(MATERIAL PROVIDED Opens)
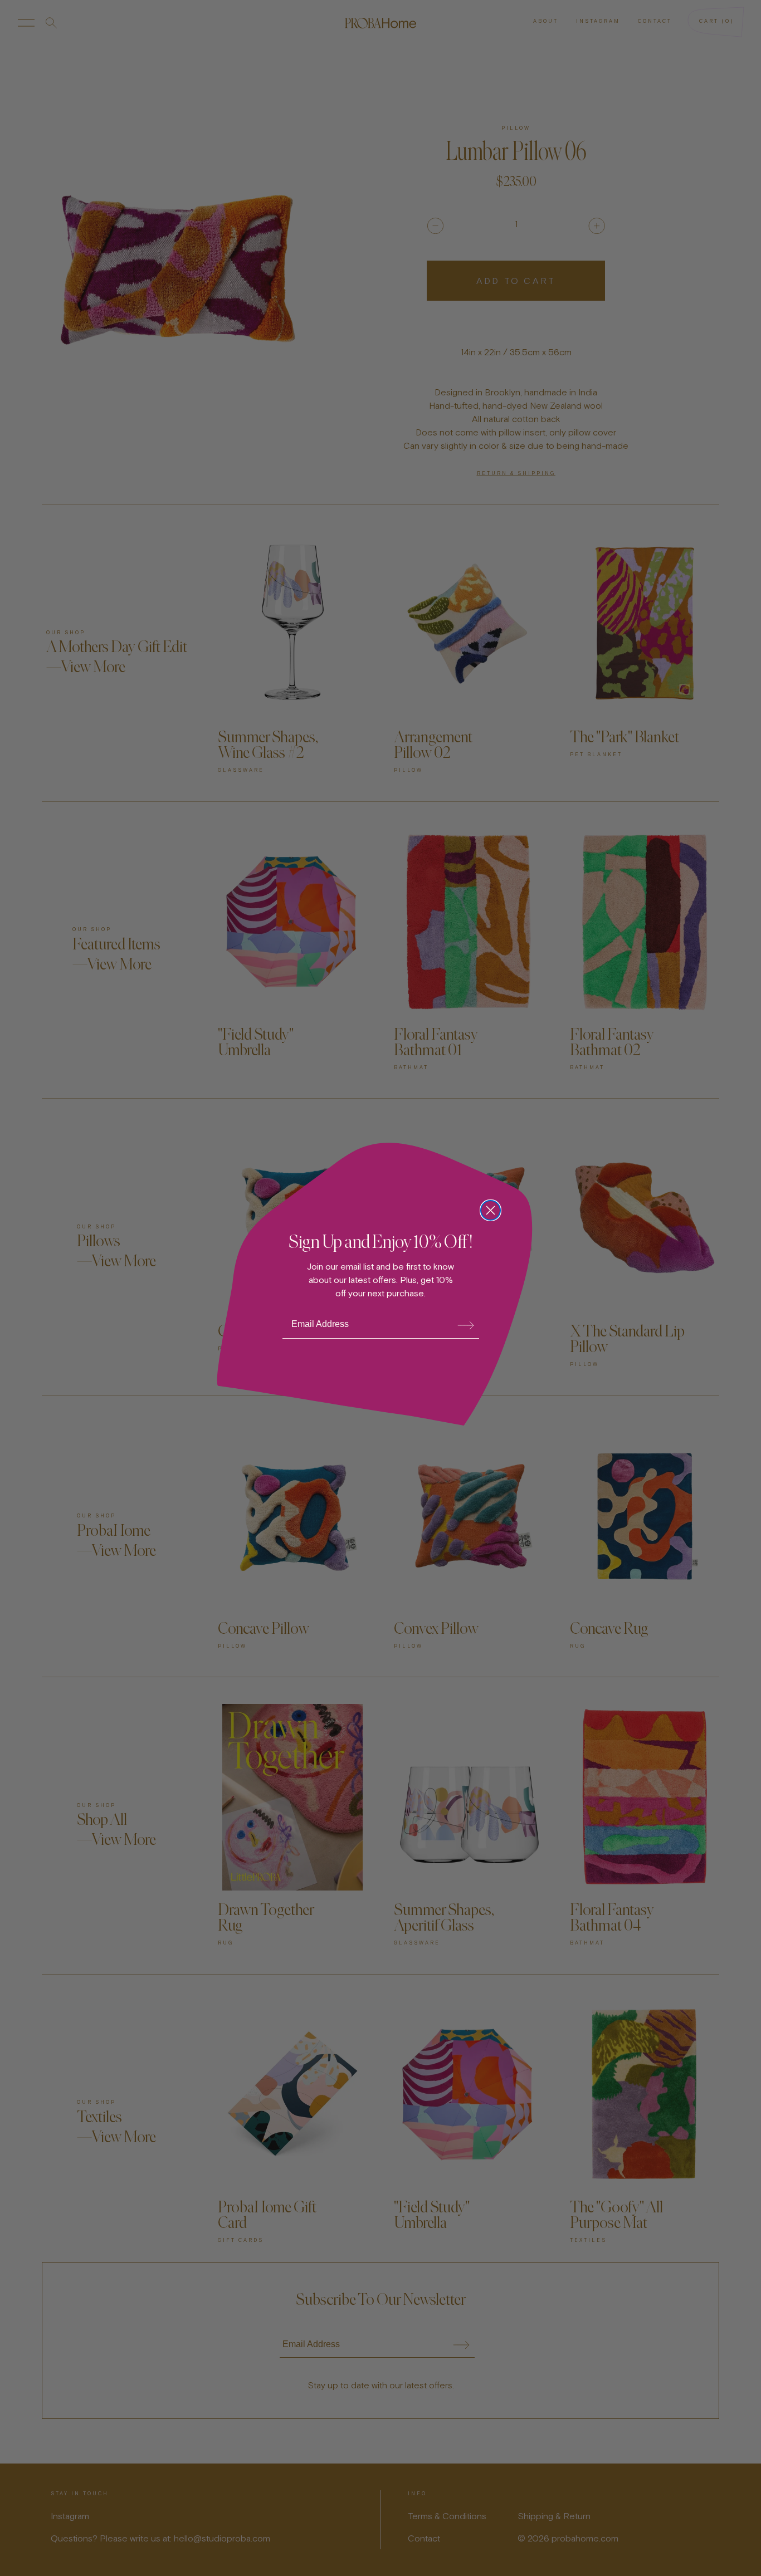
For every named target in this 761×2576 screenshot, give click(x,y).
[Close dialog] (490, 1210)
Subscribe (465, 1325)
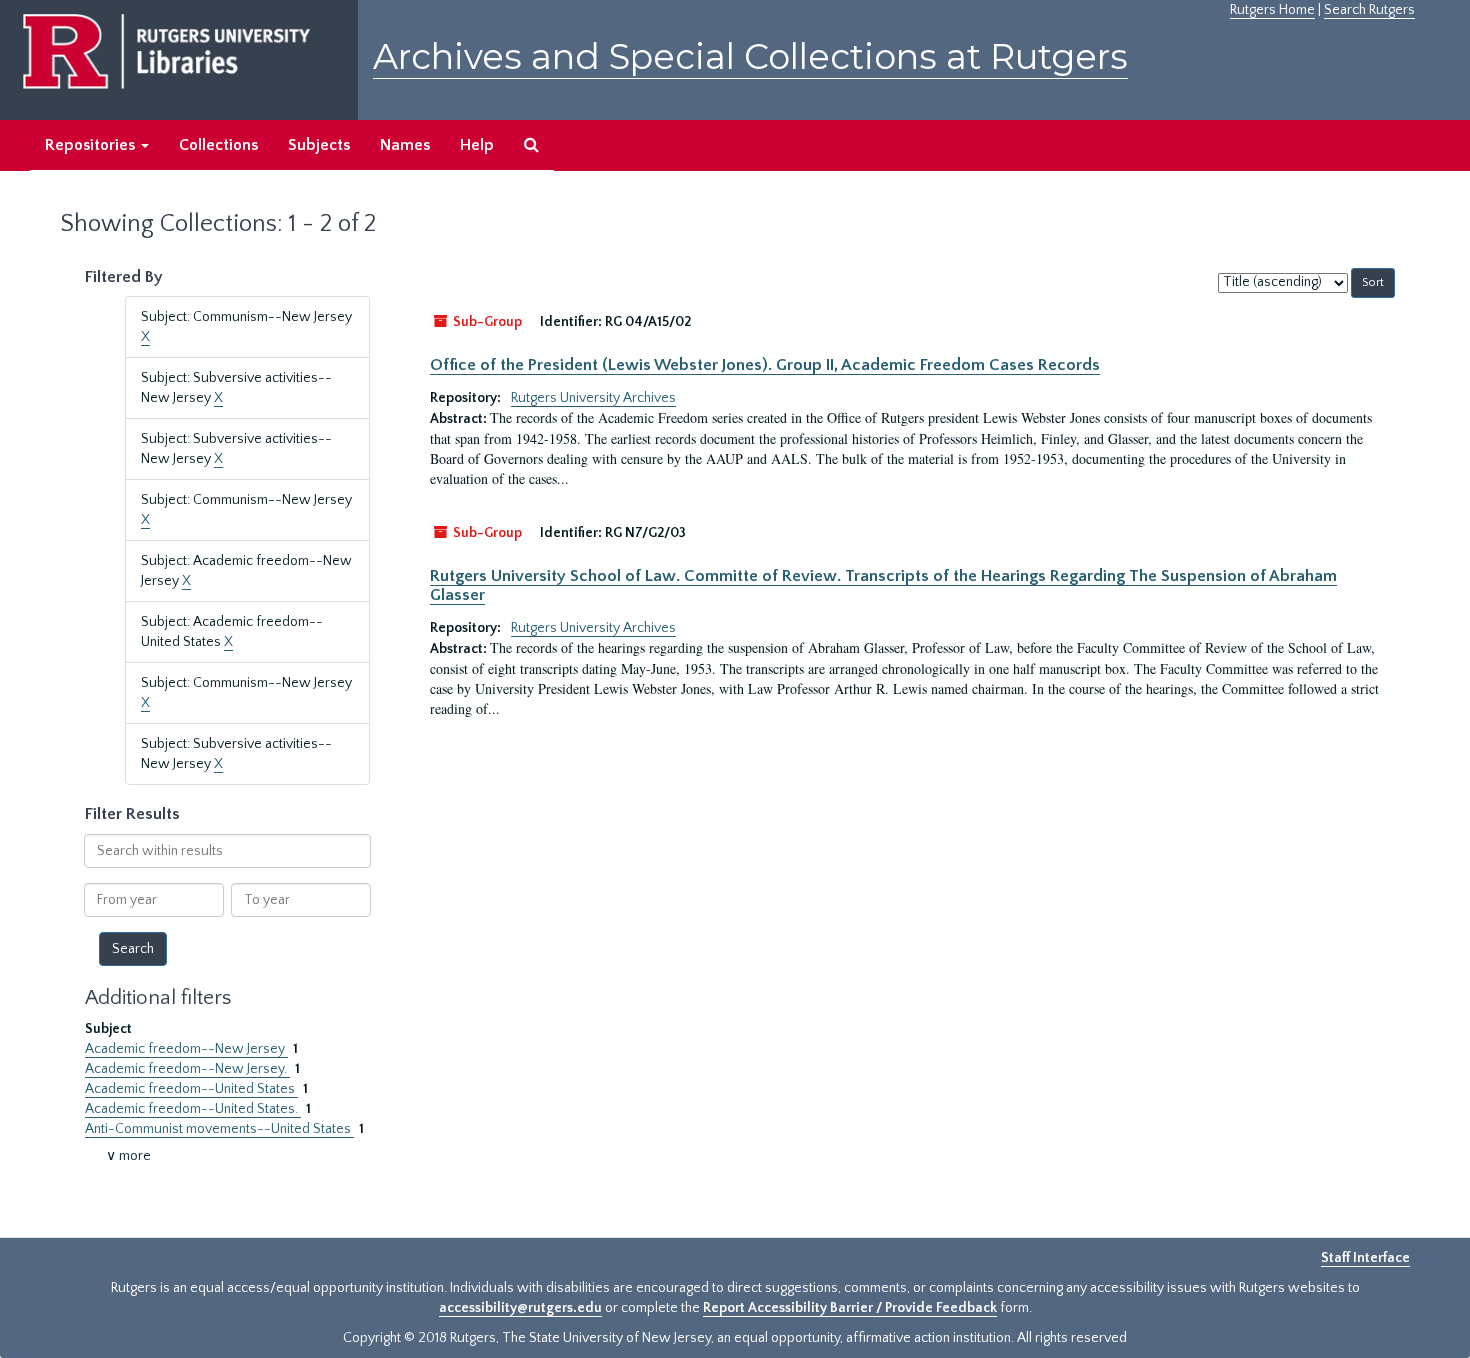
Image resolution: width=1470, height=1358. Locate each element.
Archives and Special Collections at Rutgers (750, 56)
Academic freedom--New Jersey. (187, 1069)
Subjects (319, 145)
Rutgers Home (1272, 10)
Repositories (92, 145)
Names (405, 145)
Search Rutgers (1369, 10)
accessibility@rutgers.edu (520, 1308)
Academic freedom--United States (191, 1089)
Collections (218, 145)
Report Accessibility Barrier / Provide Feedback (850, 1308)
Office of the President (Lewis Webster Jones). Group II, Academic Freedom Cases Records (765, 365)
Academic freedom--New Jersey (186, 1049)
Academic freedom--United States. (193, 1109)
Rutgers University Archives (593, 398)
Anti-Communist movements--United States (219, 1129)
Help (477, 145)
(MATERIAL PROVIDED Closes)
- _DIRECTIONS_
Once the pictures are set aside, write out the entries verbatim.

- _OUTPUT OF THE TASK_
For every named target in this 761×2576 screenshot, give click(x,y).
[Close dialog] (490, 1210)
Subscribe (465, 1325)
Image resolution: width=1470, height=1358. Locate each element.
Archives and Special Collections at Rutgers (750, 56)
Academic freedom--New Jersey. (187, 1069)
Subjects (319, 145)
Rutgers Home (1272, 10)
Repositories (92, 145)
Names (405, 145)
Search Rutgers (1369, 10)
accessibility@rutgers.edu (520, 1308)
Academic freedom--United States (191, 1089)
Collections (218, 145)
Report Accessibility Barrier / Provide Feedback (850, 1308)
Office of the President (Lewis Webster Jones). Group II, Academic Freedom Cases Records (765, 365)
Academic freedom--New Jersey (186, 1049)
Academic freedom--United States. (193, 1109)
Rutgers University Archives (593, 398)
Anti-Communist movements--United States (219, 1129)
Help (477, 145)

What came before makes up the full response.